Bsumek, a professor of history at UT Austin and the creator of timeline platform ClioVis, says the tool was built to encourage students to take a more active role in the learning process. In the five years since its launch, Bsumek and a small team of developers, including former UT students Ian Diaz and Braeden Kennedy, have continually refined ClioVis’s capabilities to better meet that mission.
ClioVis allows students to map out projects by writing event descriptions within circular “nodes” and connecting them with arrows. But unlike most timeline platforms, ClioVis requires students to explain the connection, in writing, between two nodes.
“Other timeline tools just involve plotting things in time, but ClioVis enables you to understand the relationship, the causation or correlation, between things happening,” says Bsumek.
More than just adding context that students might overlook, this design allows for a new way of thinking about history: not as a series of chronological events, but as interconnected, complex conceptual webs. In other words, “students learn that history and scholarship are messy,” Bsumek says.

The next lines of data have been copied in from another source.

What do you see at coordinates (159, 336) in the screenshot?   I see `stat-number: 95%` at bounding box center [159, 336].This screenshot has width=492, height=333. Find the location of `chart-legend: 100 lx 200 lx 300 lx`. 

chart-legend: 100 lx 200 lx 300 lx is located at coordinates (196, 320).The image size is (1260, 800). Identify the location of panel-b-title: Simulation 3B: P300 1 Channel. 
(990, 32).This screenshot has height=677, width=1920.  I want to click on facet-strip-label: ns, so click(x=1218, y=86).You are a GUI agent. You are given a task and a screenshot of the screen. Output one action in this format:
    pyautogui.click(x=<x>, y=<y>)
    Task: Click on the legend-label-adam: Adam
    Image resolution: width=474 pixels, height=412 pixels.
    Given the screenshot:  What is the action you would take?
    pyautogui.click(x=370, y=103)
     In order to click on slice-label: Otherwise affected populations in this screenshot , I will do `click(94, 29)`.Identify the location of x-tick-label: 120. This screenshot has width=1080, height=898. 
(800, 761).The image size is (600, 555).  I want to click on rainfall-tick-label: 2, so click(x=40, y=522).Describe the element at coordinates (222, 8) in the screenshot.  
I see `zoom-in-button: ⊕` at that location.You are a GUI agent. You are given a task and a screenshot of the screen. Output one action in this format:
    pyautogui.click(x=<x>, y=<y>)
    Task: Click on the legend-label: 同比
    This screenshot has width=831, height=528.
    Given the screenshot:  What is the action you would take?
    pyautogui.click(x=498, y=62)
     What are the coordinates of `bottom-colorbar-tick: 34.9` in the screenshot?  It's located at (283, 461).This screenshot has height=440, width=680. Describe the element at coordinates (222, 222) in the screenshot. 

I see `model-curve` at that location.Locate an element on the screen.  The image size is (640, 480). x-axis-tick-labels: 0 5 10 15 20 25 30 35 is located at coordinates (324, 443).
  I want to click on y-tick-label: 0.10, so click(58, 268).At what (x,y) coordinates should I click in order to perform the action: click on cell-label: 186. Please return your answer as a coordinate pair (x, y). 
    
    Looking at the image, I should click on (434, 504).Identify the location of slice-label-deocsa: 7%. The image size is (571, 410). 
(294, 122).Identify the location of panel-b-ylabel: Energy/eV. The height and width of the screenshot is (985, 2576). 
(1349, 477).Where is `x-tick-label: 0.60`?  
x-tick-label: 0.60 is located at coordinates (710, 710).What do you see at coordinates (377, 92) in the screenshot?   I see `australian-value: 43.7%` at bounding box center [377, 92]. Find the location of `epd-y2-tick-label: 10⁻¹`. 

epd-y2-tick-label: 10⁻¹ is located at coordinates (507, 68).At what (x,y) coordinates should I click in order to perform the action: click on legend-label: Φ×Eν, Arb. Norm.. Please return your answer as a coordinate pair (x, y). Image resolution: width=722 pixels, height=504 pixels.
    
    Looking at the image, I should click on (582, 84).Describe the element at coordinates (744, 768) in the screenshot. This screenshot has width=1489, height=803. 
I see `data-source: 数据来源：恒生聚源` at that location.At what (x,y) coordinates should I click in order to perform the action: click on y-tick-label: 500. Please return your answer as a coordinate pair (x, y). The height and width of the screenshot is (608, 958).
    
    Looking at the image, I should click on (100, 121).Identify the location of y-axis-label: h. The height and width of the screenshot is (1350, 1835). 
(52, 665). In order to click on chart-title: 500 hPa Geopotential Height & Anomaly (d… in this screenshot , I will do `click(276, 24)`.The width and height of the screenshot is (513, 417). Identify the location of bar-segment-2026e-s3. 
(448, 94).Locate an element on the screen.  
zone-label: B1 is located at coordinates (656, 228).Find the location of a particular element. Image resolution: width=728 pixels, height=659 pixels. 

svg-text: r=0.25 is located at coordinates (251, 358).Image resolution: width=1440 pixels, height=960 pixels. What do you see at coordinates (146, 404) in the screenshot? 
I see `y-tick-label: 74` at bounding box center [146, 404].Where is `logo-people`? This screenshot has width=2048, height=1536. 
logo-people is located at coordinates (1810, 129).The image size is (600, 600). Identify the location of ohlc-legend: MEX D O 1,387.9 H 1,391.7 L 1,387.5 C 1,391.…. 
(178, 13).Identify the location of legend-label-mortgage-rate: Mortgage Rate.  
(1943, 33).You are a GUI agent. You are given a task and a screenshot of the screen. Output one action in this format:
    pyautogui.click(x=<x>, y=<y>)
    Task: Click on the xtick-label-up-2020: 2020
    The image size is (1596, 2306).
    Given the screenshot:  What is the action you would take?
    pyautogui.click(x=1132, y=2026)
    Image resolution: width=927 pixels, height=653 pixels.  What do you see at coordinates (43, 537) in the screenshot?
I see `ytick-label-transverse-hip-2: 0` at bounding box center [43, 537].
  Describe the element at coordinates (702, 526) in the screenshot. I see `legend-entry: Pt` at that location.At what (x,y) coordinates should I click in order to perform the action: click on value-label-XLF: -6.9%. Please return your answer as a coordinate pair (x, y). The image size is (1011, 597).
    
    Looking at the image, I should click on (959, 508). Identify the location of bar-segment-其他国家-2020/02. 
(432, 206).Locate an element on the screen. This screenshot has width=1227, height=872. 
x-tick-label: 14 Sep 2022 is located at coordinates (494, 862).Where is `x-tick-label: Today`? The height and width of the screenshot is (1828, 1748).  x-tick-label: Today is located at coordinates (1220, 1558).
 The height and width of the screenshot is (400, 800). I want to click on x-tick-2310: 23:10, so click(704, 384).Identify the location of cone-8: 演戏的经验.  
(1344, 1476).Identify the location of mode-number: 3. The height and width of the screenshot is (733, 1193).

While ClioVis reflects that messiness, its design also allows for simplicity. Students can color-code each event node and filter out colors to focus on a single storyline or see how specific storylines are connected. And by requiring users to anchor their narratives with clear thesis statements, ClioVis brings students’ own ideas and perspectives to the forefront — and helps them think critically about their arguments and the evidence they collect to support them.
“The platform enables you to learn how to find sources, think with evidence, and explain relationships. It helps you represent your unique perspective and also scaffold a skillset that you’ll need in any class or any career that you’ll have beyond UT,” Bsumek says.
Currently in use in 27 different universities, ClioVis’s success has a lot to do with its dynamic interface. When students create a node, they can add not only a written description of the event, but an image and an audio clip. This allows ClioVis to be used for a variety of final products: as a presentation tool, on autoplay for a “mini-documentary,” or even as a paper after exporting the project’s written components.
And while created with historical timelines in mind, the platform allows users to edit the x-axis so that the baseline isn’t time. That has allowed ClioVis to be implemented in a wide variety of courses and disciplines at UT that aren’t chronologically oriented.
“It’s been used in nursing, social work, and all sorts of different classes,” Bsumek says. Projects created in ClioVis have explained the chemical reactions involved in glycolysis, displayed engineering processes, and investigated UT’s sustainability practices.
ClioVis has been a continual learning process, as Bsumek and a team of undergraduate interns and program developers seek to create an intuitive and accessible platform. The simplified view tool, for example, came from the need to make the platform ADA accessible and compatible for use with a screen reader.
Other design elements, like the audio and video components, have adapted organically, too, responding to the needs of new projects that were being created. “What if you’re doing a history of popular music and you want to add either audio or video recordings of that music?” says Bsumek. “To show how folk or blues gave birth to Jazz, which influenced the emergence of rock and roll, and so on, it would be useful if you could add a recording of a blues artist.”
The next big tasks for the ClioVis team include updating the design, including making font and color schemes more customizable, and improving presentation mode. “It’s just a matter of finding the time and money and learning what people really want from the platform,” says Bsumek. “We take lots of user feedback every year to find out what instructors and students want and need.
After all, the ClioVis team is taking lessons from the platform’s own pedagogical philosophy –– learn from and through the process. “It’s learning by doing,” says Bsumek. “I give students the wider context of social, cultural, and historical factors, then say, ‘Now you go out –– you do additional research, place things in context, and, along the way, try to figure what the connections are.’ Making those connections leads to really learning the material in a fun and interactive way.”